[Exercise goal]:
Give back exactly the lines of the material below that start at the line containing "Open the volume speaker icon in tray" and end at the line containing "Viewport: 600px width, 450px height.", and no others.

[Data]:

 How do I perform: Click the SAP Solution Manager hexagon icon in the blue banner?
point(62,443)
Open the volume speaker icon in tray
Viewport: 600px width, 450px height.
* * *
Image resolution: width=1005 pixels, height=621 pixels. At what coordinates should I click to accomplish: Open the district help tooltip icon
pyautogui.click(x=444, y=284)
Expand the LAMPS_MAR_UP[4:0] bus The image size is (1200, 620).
==
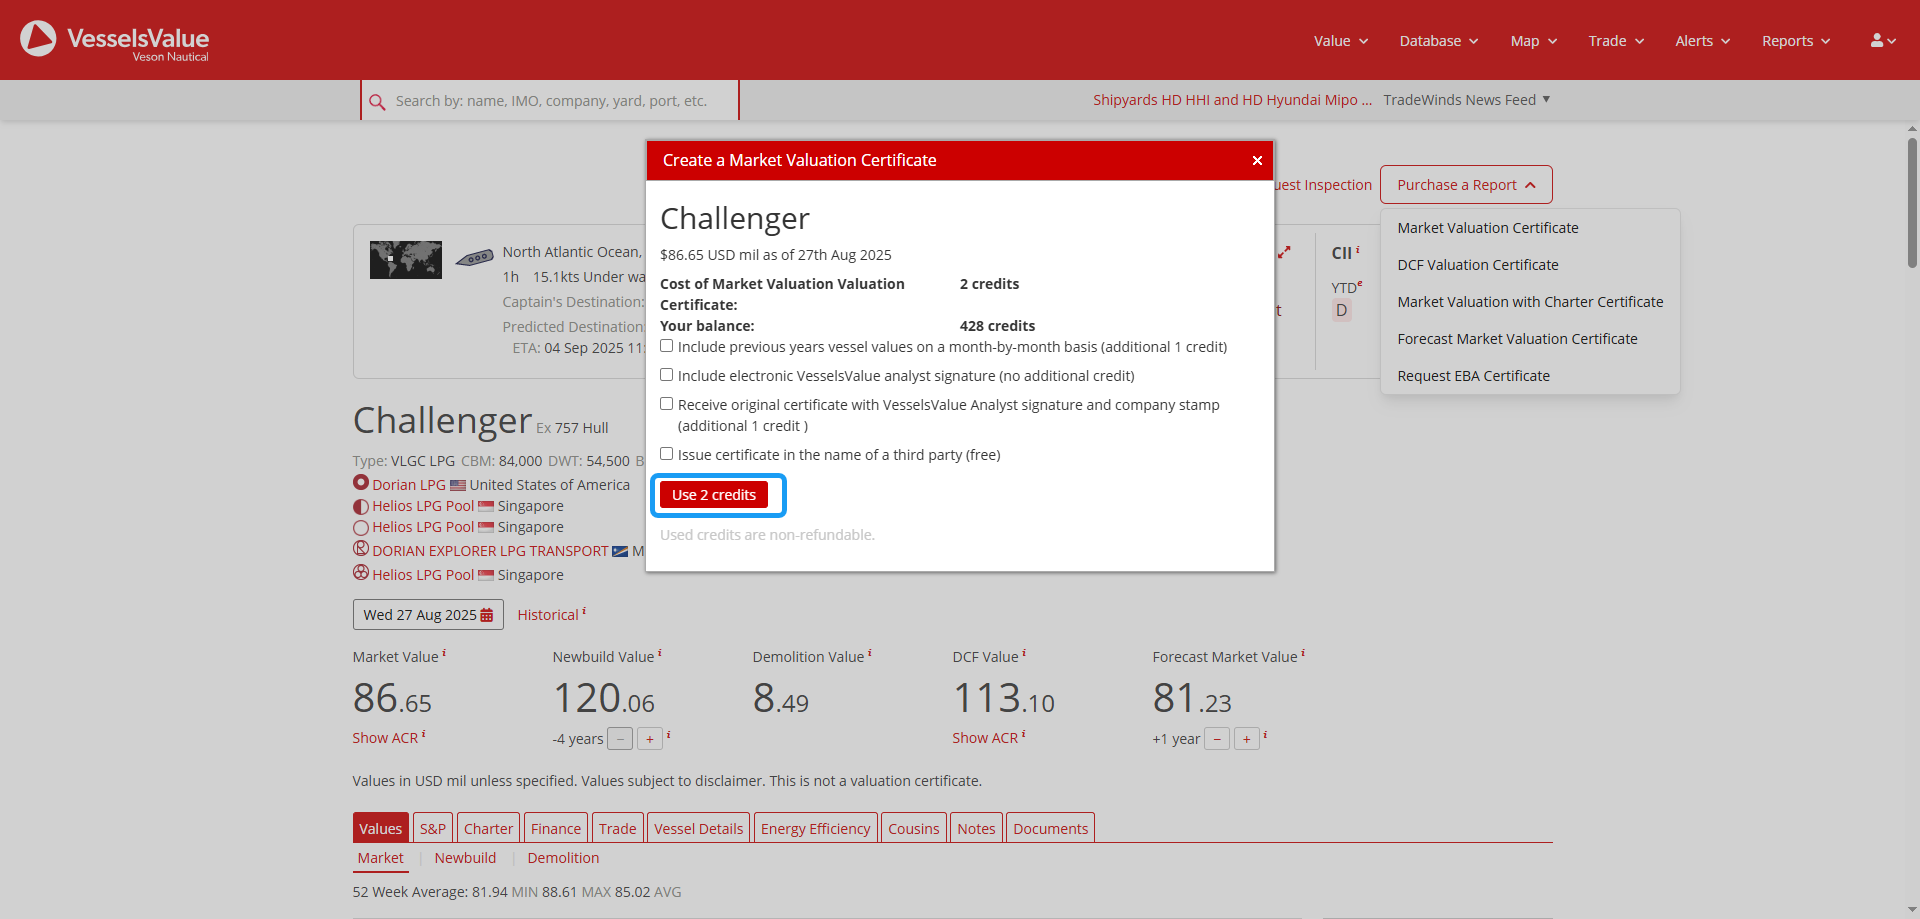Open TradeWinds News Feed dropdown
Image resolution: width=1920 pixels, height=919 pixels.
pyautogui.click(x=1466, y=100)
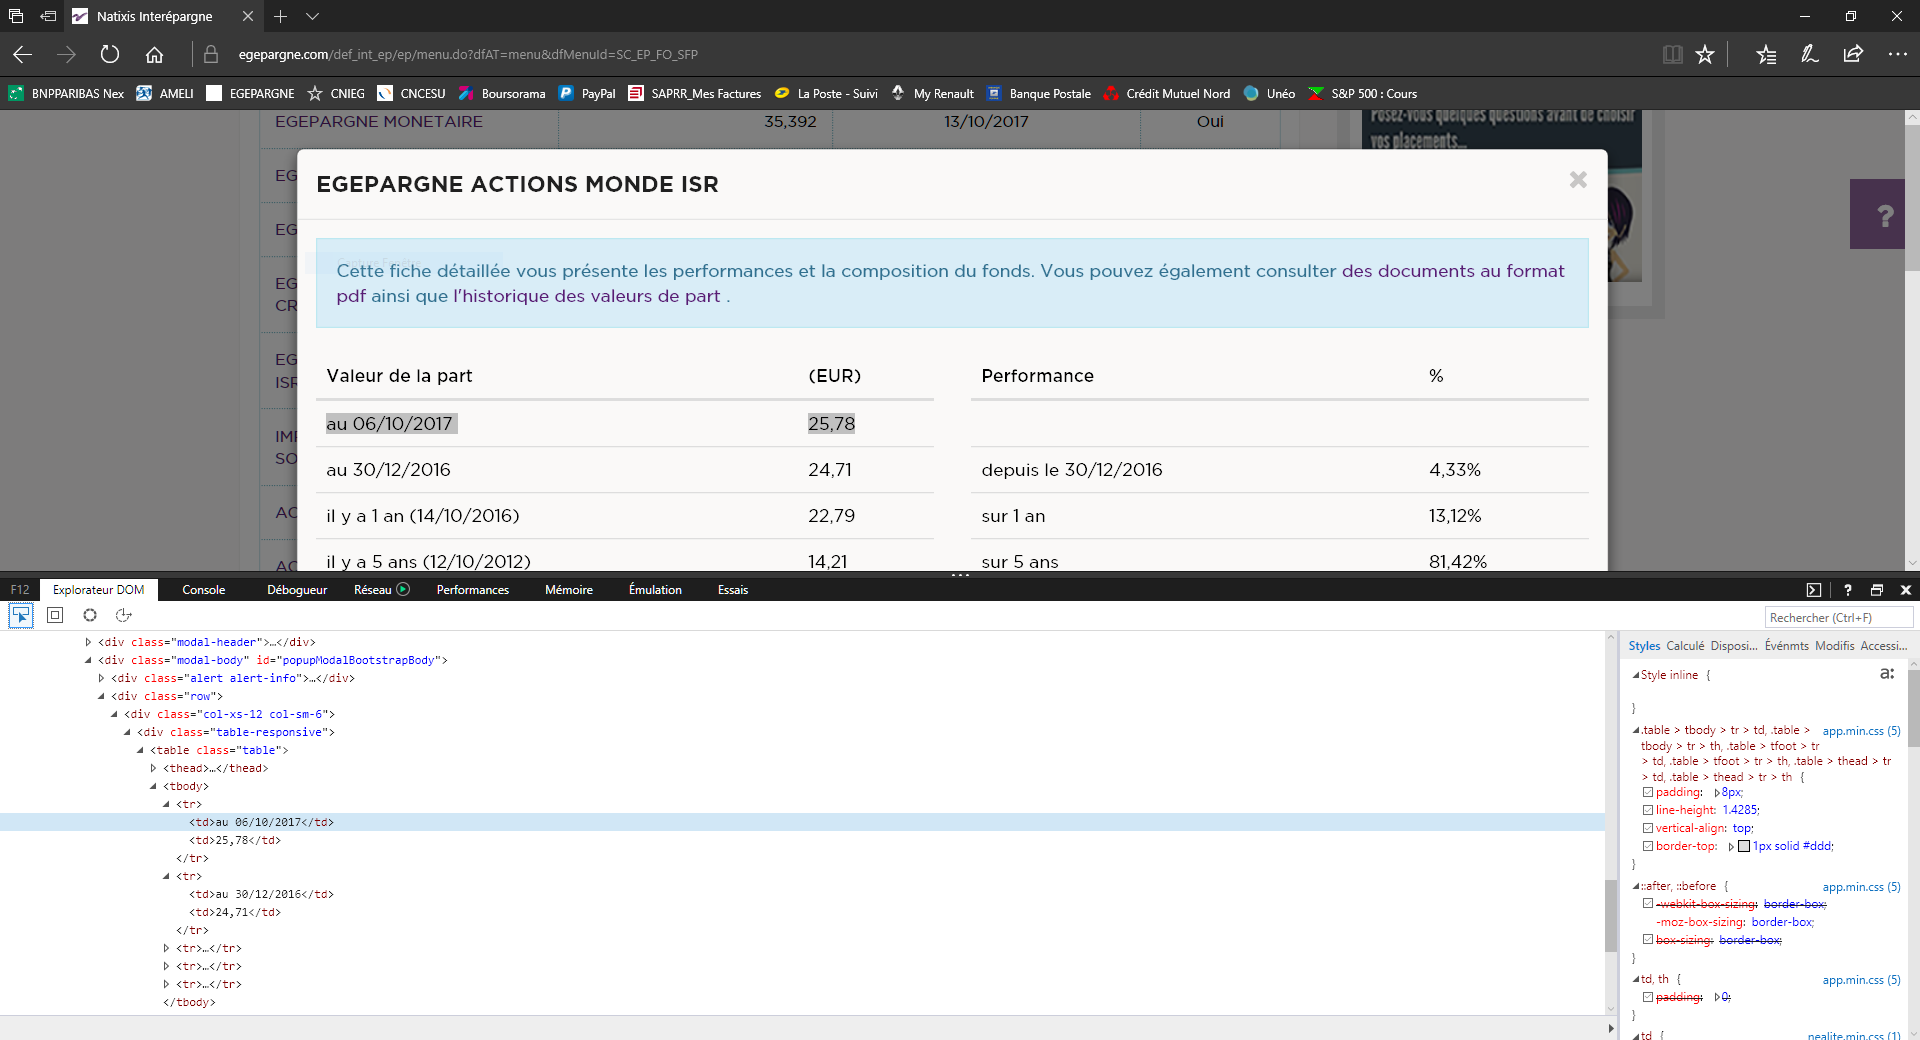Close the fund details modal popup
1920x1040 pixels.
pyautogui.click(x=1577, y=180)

[Answer to the exercise]:
Open the volume speaker icon in tray
Viewport: 600px width, 450px height.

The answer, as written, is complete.